ふと見ると夫の足が布団から少し飛び出していた。

私はその足をじっと見つめた。

とても悲しくなった。切なくなった。

上手く説明するのが難しい。
この人と暮らした長い年月を感じた。無防備な夫の足を見ていると、無性に夫が可哀想に思えた。

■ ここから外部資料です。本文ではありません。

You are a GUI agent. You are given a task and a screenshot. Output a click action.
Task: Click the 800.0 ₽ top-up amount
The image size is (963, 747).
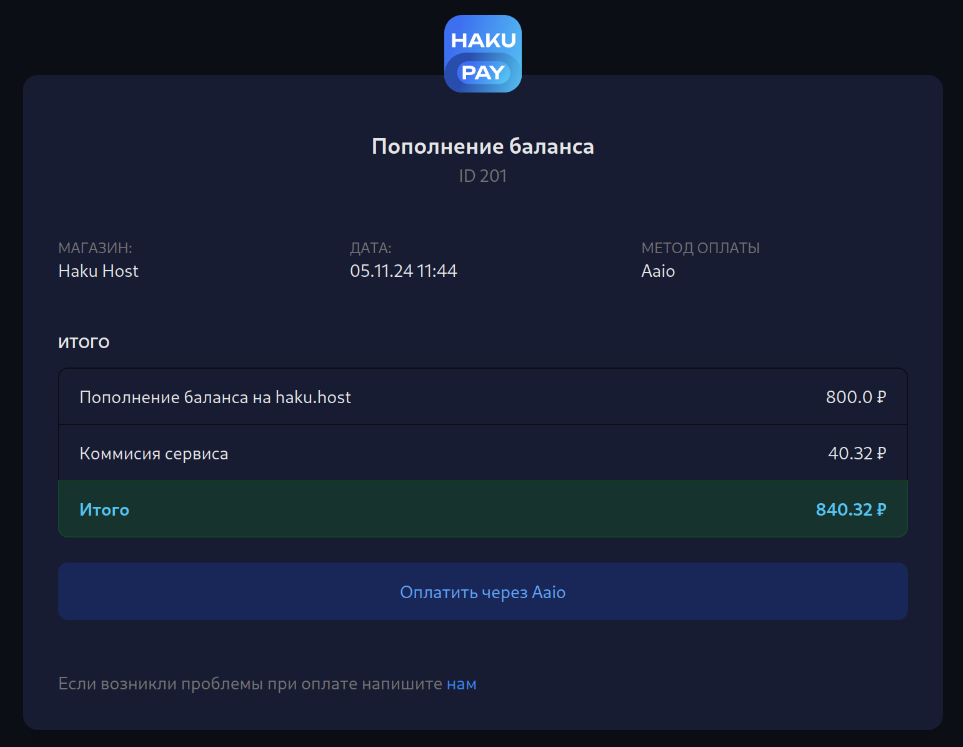pos(855,397)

40代になり、最近は老後の事を考えるようにもなった。
夫はこのまま老人になり死んでいくだけ、夫の人生は幸せだと言えるのか?
私と結婚して夫は大きな幸せを一つ失ったと思うと申し訳ない気持ちでいっぱいになる。

* * * * * * * * * * * * * * 


先日夫婦で出かけた時に、偶然夫の知人と会った。
その知人も夫婦で来ていて、隣には妻らしき人が寄り添っていた。

彼等も私達と同年代で、子供がいない。
ずっと何年も不妊治療をしていると以前聞いたが、今はどうなのか知らなかった。

「お久しぶりですね」

互いに簡単な近況報告をしたが、子供の事については触れずに別れた。

彼等の後ろ姿を見送っていると、隣にいた夫が言った。

「奥さん、妊娠しているのかな?」





それは私も思った事だった。
以前会った時よりも奥さんが随分ふっくらしていたからだ。それも気のせいかお腹周りが特に。

「さぁ……ただの中年太りかも」と私は言った。

すると夫は言った。

「もし妊娠していたとしても、この年齢だと今更羨ましいとは思わないけどね」

まさに昨日の記事で私が書いたのと似たような言葉。
だが私は夫の言葉が胸に刺さった。

私自身も同じように思っているが、夫がそれを言うと、なぜか悲しい気分がした。

今更羨ましいとは思わない」

じゃあ今更じゃなかったら?
もっと若ければ羨ましかったよね?

私の前では決して言わない夫の本音。
この人はやはり子供が欲しかったのね……と思った。


いくら人生そればかりではないと言っても、やはり子供がいるのといないのでは人生が全く違う。
私自身はある意味自業自得なので納得するしかないが、夫には別の人生があったのではないかと思う。

そんな事を思いながら見る夫の足。
きっとこれからもずっと、私は心のどこかでそれを思い続けるのだろうと思う。